S Corps - Form 1120S - as a rule do not pay tax. All S Corp profits flow through to the members who pay tax on the K1 they receive.
An S Corp may have no more than 100 members all of whom must be US residents. If a trust is a member, it counts as one member.
The IRS does not recognize an LLC, an LLC may elect to file as a C Corp, an S Corp or a partnership. Failing to file as one of these means that the are considered a 'Disregarded Entity
Apart from disregarded entities, all companies must file annual returns, and in California at least, a disregarded entity must file Califiorna Form 568
Failing to file annually results in severe penalties and interest. Before you can dissolve the LLC or Corporation, you need to file tax returns for every year the entity existed and pay the penalties.
Even if you register your LLC or corporation outside your state of residence, in California at least you need to register your company to do business in California and pay the Franchise Tax Fee.
Other entities you may have heard of apart from trusts
If it is less expensive to pay a tax lawyer than pay federal and state tax, you will see that the tax code is fertile ground for creating new entities and structures. For instance, if an international can avoid paying the 35% corporation tax, by not remitting international profits to the US, they do so. Let's look at them.
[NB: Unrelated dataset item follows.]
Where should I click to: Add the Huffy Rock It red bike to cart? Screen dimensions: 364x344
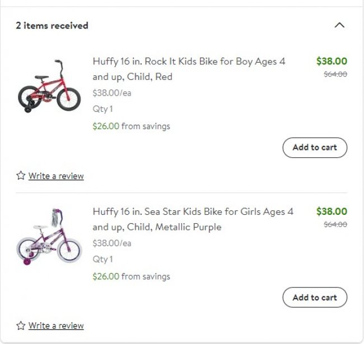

Personal Service Corporations. Rather obviously, these are companies formed to provide personal services such as law, engineering, accounting etc. They pay 35% tax like C Corps.
Limited Liability Partnerships. These are very similar to LLC's filing as partnerships except the managing partner has liability for the partners' actions
Tax exempt companies. These are formed subject to Sections 501 and 528. They need an EIN they normally have to file a return.
Churches and certain charities are tax exempt under the same section.